Off-grid residential then led to the grid connected residential roof top market. The residential roof top market has sustained the growth of PV for the last decade. However, these select customers are not really motivated by pure economics. Solar PV for this application has the reputation of being too expensive for mass applications. There are several intrinsic economic problems for this application. On a fundamental level, the single crystal material is inherently very expensive. This problem is compounded by the fact that these residential systems are generally small with unique rooftop layout designs leading to high sales and installation costs. In addition to these problems, residential users need electricity in the evenings, not when the sun is shining.

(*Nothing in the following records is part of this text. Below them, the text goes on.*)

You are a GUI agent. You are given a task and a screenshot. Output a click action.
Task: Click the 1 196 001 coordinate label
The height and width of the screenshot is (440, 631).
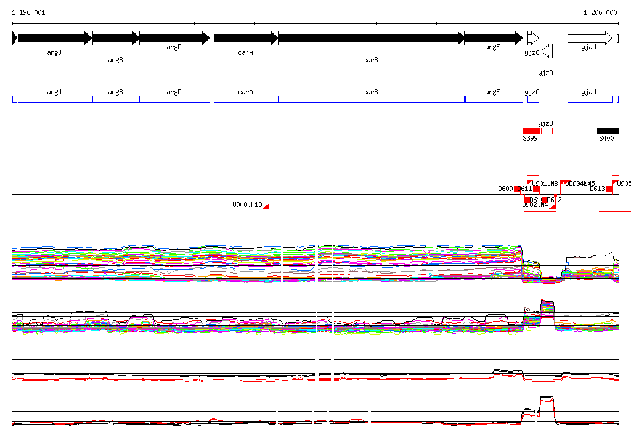(x=28, y=12)

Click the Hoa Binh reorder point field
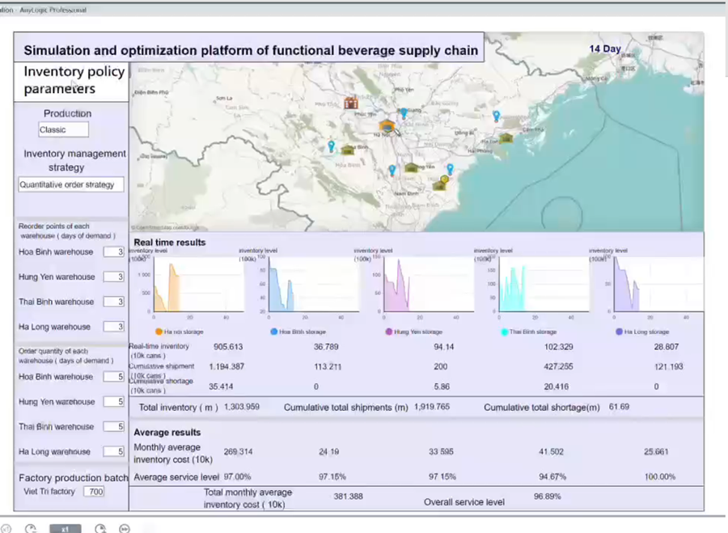(x=114, y=252)
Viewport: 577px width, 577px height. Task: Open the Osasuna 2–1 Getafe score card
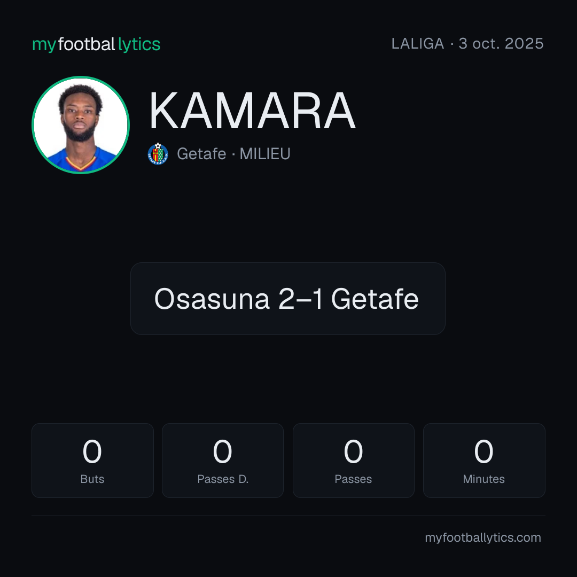click(x=288, y=299)
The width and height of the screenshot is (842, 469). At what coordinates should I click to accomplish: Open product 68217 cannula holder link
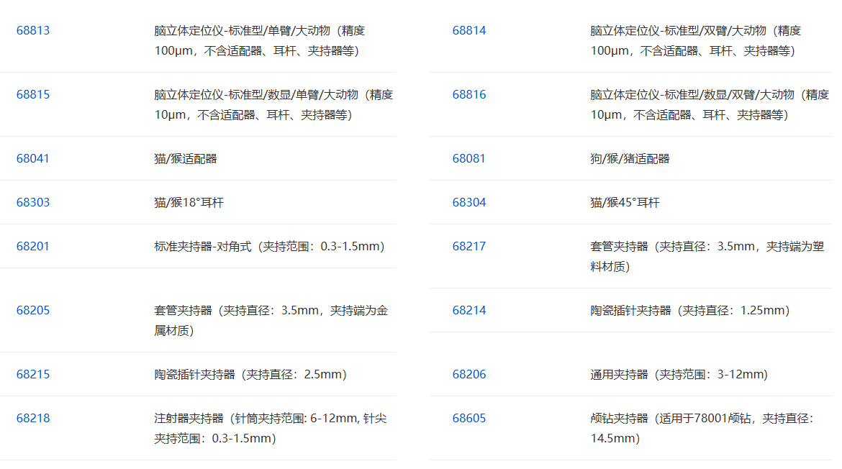(x=468, y=246)
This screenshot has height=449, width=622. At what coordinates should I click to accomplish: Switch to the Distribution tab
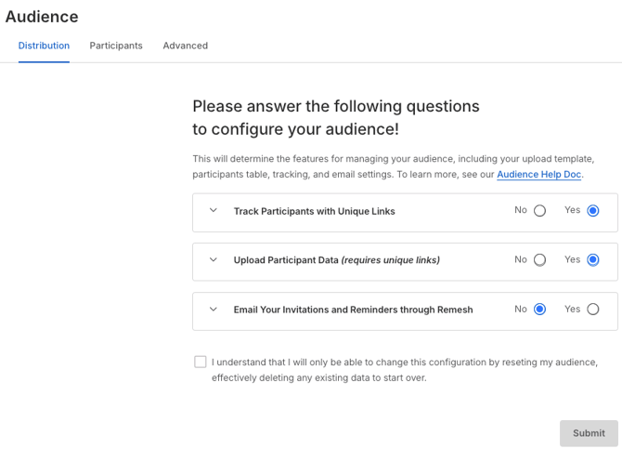[44, 46]
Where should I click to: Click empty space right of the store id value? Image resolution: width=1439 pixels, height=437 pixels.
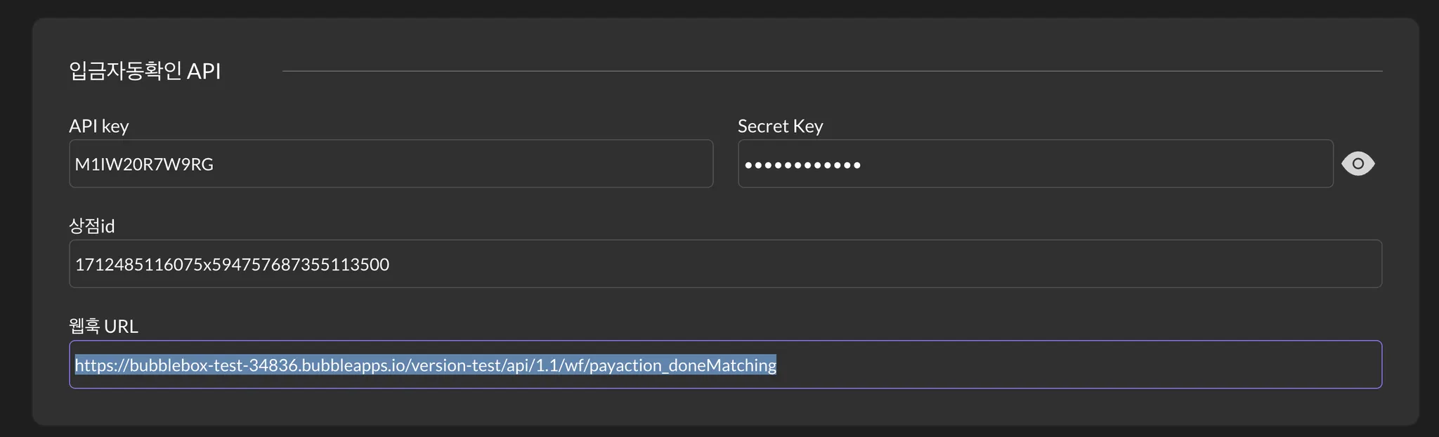click(843, 264)
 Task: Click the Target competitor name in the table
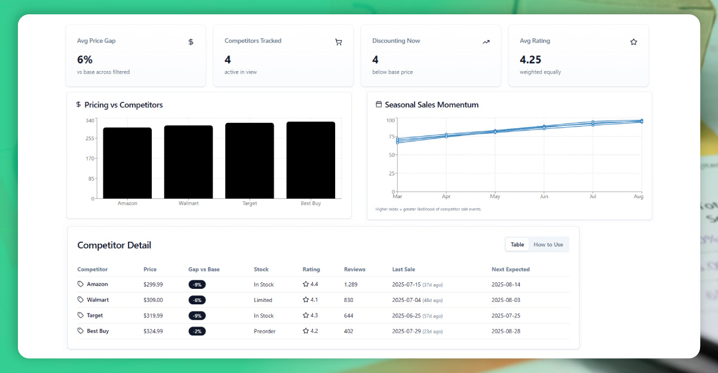click(95, 316)
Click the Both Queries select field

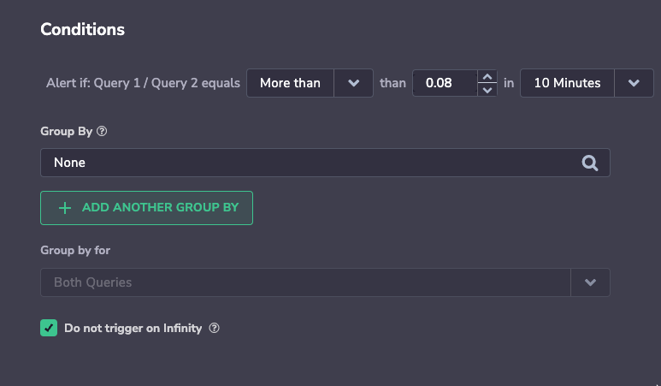[325, 282]
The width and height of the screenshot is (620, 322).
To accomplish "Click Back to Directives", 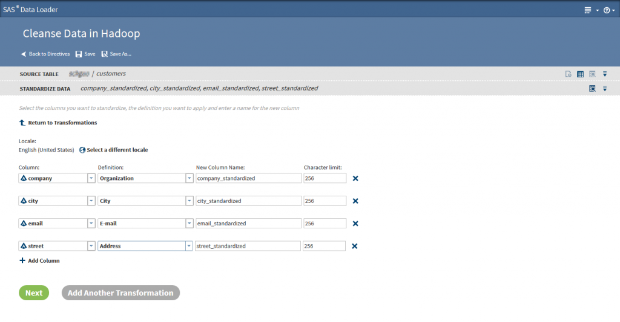I will 45,54.
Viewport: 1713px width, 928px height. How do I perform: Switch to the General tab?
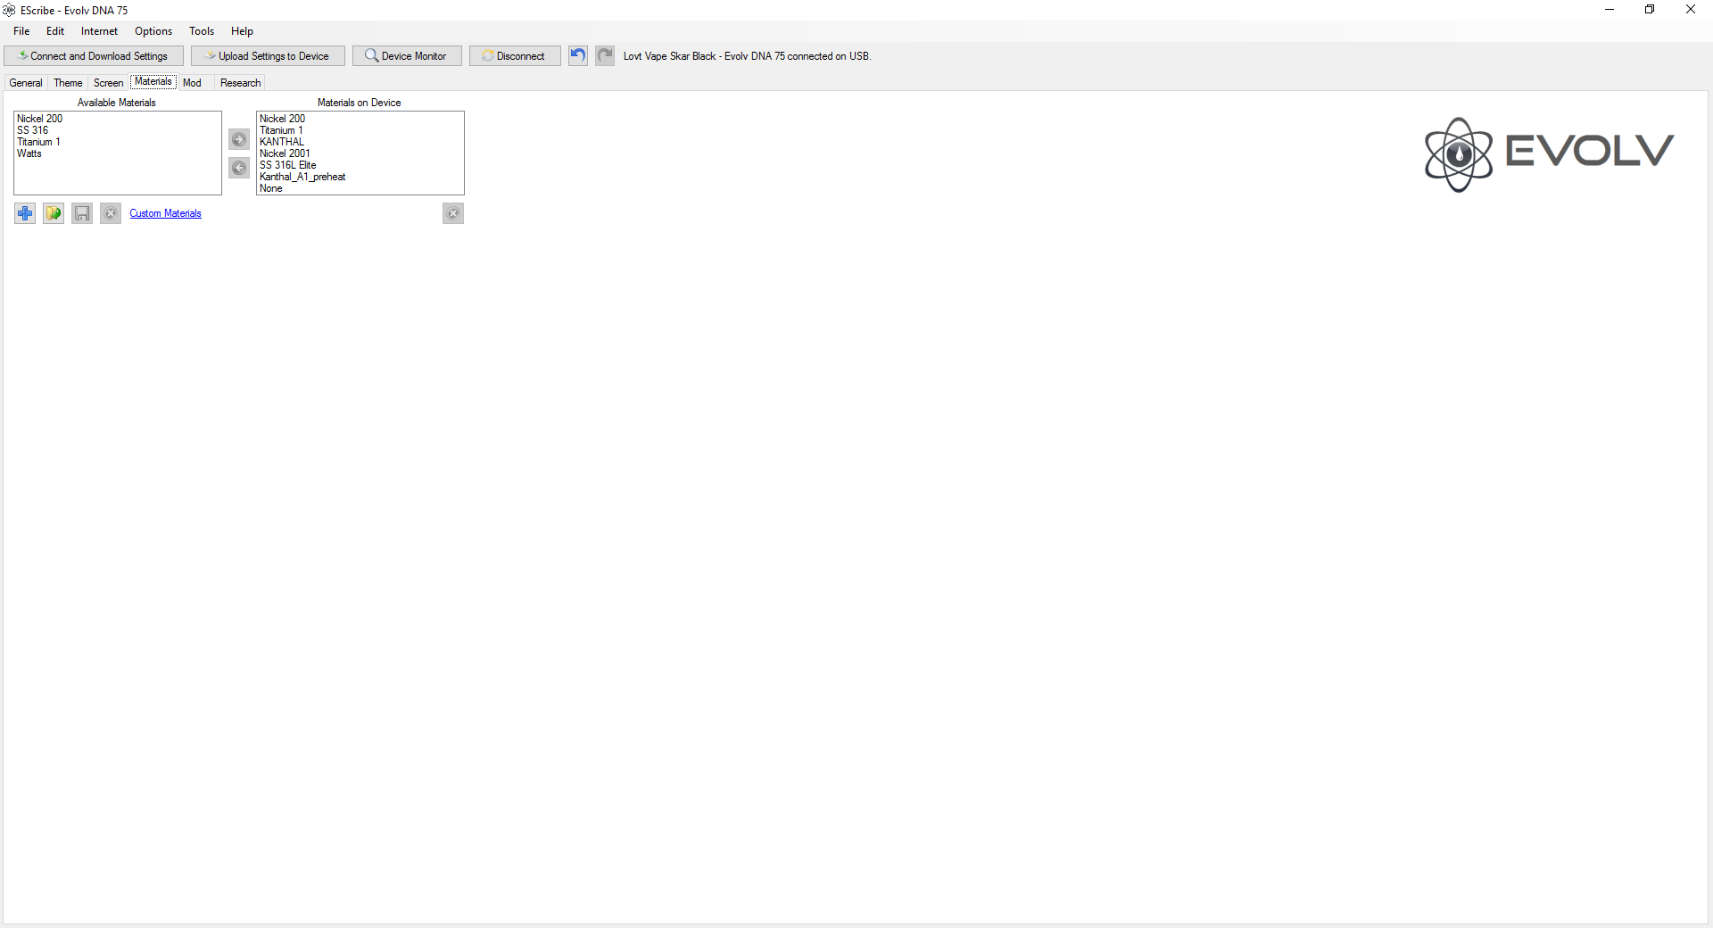tap(26, 83)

The residential application does have one important advantage over electric utility central power stations. The utilities have to transmit and distribute electricity on power lines long distances. They generate electricity at wholesale prices and sell it to the users at the other end of the line at retail prices. Solar PV panels on homes generate higher value electricity displacing electricity at retail prices.
Solar electricity can become cost competitive for commercial customers. Commercial customers can buy and use larger PV systems. They presently pay retail prices for electricity and they need electricity during the day when the sun is shining. Power Light Corp has recognized this market and has been quite successful.
The Solar Advisor Model (SAM) has recently become available and is a very nice tool for analyzing solar PV system costs. SAM provides three current baseline cases for typical residential, commercial, and utility PV systems. This model agrees with the assessment that commercial systems have the most viable economics near term. The SAM cases show the Levelized Cost of Electricity (LCOE) for typical residential, commercial, and utility PV systems today to be approximately 32 cents, 16 cents, and 21 cents per kWh respectively.
Our company believes that there is an excellent opportunity to reduce the LCOE for commercial PV systems in three ways as follows:
- Using low profile solar trackers on commercial building flat rooftops will increase the number of kWh per kW installed reducing LCOE immediately.
- Lower cost panels can be produced now by using less of the expensive single-crystal silicon cell material in simple 3-sun mirror modules operating at low solar concentration ratios. This approach also addresses the silicon feedstock supply shortage problem.
- Panel efficiencies can also be dramatically improved over a longer term by using more efficient cells operating at high solar concentration ratios.